しかし、1983年には酒税法改正による市場の縮小、若者のウイスキー離れにより、ウイスキー事業は一転して苦境に立たされます。そんな中、2014年にニッカウイスキーの創業者・竹鶴政孝氏とその妻リタをモデルにしたNHK連続テレビ小説『マッサン』が放送されると、国内では再びウイスキーブームに。
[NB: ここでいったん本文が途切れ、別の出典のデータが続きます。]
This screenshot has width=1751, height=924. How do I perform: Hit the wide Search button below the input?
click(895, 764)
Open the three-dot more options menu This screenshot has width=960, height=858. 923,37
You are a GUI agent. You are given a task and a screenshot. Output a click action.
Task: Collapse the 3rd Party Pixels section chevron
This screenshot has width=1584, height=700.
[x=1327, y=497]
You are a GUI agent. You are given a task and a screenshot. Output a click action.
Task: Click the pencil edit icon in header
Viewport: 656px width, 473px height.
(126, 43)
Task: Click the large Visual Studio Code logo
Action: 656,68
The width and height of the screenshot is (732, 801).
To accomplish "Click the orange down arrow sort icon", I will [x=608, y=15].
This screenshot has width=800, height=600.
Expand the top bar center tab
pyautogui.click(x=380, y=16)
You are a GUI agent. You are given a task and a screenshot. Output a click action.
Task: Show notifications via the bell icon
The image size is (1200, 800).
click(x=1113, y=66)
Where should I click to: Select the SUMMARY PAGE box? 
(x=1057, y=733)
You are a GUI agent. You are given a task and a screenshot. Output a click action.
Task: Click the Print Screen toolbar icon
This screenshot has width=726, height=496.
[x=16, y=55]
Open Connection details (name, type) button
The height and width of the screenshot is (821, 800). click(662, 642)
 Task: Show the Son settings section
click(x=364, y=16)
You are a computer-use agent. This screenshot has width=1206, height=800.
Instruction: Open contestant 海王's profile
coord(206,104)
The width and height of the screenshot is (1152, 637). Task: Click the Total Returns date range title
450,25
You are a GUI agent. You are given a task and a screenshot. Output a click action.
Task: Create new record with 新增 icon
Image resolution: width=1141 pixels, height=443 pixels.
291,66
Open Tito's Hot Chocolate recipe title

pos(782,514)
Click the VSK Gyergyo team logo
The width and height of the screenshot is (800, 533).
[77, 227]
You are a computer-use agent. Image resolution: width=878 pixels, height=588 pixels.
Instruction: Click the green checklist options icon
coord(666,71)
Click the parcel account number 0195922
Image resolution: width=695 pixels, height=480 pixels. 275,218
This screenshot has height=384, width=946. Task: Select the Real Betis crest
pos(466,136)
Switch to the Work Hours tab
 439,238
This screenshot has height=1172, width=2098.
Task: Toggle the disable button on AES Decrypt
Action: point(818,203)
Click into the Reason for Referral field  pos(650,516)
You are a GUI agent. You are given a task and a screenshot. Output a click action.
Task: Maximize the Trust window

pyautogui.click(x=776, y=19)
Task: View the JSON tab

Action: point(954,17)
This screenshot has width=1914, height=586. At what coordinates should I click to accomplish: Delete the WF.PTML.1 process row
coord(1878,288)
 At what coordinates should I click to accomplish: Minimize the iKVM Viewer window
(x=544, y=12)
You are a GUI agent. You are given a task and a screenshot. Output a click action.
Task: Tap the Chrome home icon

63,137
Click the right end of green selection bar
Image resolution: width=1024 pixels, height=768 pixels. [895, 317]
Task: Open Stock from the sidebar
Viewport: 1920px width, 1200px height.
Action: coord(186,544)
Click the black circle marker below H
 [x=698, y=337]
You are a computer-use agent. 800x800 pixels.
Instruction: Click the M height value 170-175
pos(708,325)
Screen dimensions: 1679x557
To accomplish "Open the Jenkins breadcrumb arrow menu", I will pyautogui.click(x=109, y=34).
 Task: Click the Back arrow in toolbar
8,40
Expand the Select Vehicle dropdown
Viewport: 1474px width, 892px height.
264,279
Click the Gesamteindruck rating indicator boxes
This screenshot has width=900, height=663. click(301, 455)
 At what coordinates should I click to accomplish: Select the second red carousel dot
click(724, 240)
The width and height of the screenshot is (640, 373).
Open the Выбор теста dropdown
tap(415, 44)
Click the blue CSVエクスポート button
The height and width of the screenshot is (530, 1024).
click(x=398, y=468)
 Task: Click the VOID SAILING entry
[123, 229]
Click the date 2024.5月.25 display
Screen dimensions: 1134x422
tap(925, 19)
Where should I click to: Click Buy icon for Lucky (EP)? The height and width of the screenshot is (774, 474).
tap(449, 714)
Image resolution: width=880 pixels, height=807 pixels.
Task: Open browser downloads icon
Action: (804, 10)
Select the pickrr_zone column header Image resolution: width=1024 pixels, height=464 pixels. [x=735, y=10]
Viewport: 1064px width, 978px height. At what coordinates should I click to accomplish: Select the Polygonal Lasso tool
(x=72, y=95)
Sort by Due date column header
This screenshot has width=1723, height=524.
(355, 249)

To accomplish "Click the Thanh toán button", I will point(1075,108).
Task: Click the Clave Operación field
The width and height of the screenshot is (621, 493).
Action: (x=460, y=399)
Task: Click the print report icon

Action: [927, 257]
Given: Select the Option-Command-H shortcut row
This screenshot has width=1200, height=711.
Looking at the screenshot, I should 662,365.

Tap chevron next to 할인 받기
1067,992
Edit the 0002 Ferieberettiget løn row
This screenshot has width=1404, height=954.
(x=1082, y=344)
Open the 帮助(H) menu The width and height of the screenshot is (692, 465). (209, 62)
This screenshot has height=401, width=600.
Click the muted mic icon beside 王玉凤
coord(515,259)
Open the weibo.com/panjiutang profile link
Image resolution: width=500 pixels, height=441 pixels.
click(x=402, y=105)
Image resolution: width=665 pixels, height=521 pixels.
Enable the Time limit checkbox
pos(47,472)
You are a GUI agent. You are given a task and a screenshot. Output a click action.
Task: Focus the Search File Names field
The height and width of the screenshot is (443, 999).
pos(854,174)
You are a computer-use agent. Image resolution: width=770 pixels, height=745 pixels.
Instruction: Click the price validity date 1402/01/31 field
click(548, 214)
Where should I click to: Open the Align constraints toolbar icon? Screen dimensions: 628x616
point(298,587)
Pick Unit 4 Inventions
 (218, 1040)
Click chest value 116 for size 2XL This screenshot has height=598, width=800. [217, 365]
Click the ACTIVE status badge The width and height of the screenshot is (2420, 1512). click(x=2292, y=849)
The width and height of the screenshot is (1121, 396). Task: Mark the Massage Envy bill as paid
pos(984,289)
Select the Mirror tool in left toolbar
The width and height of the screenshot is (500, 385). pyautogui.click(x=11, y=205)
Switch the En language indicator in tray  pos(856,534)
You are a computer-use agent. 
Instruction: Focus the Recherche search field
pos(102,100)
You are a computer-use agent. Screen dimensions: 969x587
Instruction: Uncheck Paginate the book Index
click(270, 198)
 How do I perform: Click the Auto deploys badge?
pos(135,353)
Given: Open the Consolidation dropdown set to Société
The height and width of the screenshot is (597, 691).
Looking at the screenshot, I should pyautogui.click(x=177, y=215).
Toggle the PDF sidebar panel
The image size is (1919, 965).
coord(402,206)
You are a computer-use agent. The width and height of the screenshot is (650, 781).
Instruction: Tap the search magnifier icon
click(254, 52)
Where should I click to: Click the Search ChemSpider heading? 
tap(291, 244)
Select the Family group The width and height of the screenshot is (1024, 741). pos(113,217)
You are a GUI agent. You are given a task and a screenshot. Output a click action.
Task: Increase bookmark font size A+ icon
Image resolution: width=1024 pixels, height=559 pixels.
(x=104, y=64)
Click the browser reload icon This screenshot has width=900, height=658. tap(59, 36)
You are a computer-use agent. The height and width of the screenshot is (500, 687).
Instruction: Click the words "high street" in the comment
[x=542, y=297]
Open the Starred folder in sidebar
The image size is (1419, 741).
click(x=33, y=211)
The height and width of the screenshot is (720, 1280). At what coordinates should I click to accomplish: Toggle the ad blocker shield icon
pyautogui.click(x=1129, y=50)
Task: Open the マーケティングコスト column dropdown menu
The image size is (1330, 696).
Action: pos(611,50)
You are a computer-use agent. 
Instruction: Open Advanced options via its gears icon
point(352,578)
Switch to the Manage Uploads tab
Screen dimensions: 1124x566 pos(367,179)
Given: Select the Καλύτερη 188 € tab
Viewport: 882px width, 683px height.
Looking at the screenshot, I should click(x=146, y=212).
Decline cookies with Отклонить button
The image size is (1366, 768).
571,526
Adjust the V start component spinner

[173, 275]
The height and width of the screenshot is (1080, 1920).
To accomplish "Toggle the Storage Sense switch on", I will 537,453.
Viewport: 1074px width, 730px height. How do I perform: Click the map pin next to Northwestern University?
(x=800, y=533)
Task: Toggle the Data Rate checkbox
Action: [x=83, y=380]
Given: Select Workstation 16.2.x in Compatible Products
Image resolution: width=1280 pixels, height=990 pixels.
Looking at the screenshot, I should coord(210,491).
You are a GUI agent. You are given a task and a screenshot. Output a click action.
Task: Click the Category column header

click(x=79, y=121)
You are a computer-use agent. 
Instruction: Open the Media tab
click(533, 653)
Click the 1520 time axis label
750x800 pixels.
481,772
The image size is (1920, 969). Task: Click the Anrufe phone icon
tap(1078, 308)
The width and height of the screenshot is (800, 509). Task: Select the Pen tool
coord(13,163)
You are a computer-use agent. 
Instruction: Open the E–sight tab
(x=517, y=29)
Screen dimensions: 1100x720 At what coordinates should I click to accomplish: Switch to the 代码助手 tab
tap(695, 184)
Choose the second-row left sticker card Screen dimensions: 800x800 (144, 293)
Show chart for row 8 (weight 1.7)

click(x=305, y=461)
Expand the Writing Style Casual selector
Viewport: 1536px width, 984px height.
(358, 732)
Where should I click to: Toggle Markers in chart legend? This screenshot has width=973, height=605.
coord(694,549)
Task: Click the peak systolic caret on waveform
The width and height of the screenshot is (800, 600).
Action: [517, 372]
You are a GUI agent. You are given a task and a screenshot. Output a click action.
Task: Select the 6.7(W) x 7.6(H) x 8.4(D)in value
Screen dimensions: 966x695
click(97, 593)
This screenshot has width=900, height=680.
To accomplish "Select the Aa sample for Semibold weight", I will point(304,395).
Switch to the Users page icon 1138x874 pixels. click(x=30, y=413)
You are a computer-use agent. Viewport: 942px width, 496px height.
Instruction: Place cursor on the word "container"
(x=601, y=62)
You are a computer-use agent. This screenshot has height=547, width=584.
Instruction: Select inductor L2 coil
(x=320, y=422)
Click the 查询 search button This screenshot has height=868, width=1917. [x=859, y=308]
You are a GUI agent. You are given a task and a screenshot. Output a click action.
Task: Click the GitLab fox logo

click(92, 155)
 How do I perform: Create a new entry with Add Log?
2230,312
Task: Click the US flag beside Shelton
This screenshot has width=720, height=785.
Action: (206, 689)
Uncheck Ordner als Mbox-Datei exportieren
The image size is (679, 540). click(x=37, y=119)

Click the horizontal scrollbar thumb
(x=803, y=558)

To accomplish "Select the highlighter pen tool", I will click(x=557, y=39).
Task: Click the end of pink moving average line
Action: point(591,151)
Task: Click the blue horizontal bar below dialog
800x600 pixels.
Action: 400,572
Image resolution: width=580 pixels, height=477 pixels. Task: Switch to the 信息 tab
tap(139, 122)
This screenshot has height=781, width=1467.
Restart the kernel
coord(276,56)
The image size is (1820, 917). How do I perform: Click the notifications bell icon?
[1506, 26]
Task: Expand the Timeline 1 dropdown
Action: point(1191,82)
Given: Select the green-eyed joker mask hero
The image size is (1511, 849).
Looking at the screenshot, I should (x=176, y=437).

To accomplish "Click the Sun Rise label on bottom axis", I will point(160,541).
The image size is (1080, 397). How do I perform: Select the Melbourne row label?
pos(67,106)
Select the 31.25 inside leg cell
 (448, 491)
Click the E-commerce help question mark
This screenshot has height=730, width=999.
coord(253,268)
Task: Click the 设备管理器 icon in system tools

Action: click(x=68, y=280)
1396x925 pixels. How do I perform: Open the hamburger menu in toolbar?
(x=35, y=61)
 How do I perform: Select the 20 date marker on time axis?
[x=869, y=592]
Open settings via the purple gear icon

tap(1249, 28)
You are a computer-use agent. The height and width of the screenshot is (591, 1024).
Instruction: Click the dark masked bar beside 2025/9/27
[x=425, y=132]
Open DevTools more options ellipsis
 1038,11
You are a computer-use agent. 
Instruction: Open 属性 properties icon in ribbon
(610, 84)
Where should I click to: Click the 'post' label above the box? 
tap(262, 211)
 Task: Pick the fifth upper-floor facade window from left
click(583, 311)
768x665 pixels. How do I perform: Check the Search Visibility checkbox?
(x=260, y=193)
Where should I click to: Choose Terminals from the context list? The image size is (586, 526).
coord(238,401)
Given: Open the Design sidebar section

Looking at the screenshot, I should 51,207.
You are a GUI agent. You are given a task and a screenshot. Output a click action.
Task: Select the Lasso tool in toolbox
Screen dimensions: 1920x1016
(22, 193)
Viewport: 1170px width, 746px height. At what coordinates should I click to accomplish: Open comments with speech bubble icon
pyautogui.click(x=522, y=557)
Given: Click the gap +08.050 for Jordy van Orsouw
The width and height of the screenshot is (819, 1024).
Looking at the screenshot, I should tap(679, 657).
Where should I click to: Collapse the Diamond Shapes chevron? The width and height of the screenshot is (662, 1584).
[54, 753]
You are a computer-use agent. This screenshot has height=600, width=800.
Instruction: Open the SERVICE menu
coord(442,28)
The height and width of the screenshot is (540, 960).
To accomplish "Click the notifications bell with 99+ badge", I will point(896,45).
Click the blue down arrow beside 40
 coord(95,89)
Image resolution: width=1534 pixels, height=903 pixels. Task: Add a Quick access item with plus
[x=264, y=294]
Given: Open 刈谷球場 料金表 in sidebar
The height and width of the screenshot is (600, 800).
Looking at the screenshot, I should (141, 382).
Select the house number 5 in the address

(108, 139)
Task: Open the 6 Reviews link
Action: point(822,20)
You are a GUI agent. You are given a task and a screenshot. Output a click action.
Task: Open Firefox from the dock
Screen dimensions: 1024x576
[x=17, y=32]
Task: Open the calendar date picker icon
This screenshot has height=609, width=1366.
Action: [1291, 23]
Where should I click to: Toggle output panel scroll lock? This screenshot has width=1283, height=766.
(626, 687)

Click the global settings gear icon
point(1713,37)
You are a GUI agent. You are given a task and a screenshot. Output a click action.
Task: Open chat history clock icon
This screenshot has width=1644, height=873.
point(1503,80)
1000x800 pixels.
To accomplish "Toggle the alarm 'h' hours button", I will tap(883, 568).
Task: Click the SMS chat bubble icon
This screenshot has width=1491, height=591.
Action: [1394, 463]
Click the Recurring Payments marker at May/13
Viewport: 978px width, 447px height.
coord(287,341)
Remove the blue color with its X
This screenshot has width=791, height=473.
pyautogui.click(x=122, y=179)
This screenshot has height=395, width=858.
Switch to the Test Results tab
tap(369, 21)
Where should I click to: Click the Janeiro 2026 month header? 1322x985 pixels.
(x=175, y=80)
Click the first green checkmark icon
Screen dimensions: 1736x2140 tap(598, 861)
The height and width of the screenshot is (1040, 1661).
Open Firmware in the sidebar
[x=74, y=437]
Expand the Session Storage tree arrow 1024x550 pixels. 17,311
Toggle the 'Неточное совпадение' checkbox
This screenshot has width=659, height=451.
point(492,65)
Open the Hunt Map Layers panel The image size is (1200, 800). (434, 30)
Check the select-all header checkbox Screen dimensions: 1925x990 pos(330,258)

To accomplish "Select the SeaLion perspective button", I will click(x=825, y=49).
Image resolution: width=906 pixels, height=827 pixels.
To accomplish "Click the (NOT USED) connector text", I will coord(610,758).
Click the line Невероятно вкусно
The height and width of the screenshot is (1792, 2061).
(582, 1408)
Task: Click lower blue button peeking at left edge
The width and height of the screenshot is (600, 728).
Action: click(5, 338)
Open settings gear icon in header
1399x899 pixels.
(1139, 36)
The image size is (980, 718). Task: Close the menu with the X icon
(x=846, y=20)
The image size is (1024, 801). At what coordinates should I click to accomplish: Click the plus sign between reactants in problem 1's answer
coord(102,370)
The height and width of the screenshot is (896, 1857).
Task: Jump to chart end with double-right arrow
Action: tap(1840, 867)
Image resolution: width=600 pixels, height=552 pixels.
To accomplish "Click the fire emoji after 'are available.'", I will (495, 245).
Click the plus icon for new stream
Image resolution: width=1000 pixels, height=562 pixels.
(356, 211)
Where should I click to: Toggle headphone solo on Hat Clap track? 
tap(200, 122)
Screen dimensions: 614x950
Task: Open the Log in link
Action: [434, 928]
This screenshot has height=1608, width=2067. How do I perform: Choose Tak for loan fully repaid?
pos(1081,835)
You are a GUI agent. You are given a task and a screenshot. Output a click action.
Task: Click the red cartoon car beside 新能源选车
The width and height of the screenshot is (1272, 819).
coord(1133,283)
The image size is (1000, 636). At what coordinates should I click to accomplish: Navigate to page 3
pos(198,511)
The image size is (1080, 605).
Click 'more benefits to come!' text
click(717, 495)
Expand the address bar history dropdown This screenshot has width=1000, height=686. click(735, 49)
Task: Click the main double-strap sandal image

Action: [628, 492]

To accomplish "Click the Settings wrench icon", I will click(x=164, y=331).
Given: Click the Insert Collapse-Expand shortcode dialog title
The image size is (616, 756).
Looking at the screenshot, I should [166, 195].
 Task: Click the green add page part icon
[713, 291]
今や日本のウイスキーは国内外から注目を集め、日本が誇る文化のひとつともなっているのです。
日本のウイスキーの種類
日本のウイスキー
日本のウイスキーは、主原料によって大きく3つの種類に分けられます。それぞれ味わいに特徴があるので、ぜひ自分好みのウイスキーを見つけてみてください。
シングルモルトウイスキー
シングルモルトウイスキーとは、大麦若葉だけを使用して、ひとつの蒸留所で造られたウイスキーのこと。「モルト」とは、ウイスキーの原料となる大麦若葉を指します。通常、ウイスキーはいくつかの蒸留所で生産されたモルトを混ぜて造られますが、シングルモルトウイスキーが造られるのはひとつの蒸留所のみ。そのため、蒸留所ごとの個性ある味が楽しめるのが特徴です。
グレーンウイスキー
グレーンウイスキーとは、穀物を主原料としたウイスキーのこと。個性の強いモルトウイスキーが「ラウド(声高な)スピリッツ」と呼ばれるのに対し、グレーンウイスキーはクセがなく、「サイレント(静かな)スピリッツ」と呼ばれます。味や香りが少なく、飲み口はすっきりとしているのが特徴。
ブレンデッドウイスキー
ブレンデッドウイスキーは、大麦若葉が主原料のモルトウイスキーと、穀物が主原料のグレーンウイスキーを混ぜて造られたもの。様々な原酒をブレンドさせるため、バランスの取れた味に仕上がります。ウイスキーを飲み慣れていない人や、初めて飲む人におすすめの原酒です。
日本のウイスキーを味わおう
ニッカウヰスキー
日本のウイスキーは、ウイスキー造りに適した冷涼で湿潤な環境と、様々な原酒を造り分け、繊細で複雑な味わいへとブレンドする職人たちの技術の結晶です。ストレートやロック、ハイボールなど、お好みの飲み方で、日本のウイスキーの魅力を味わってみてください。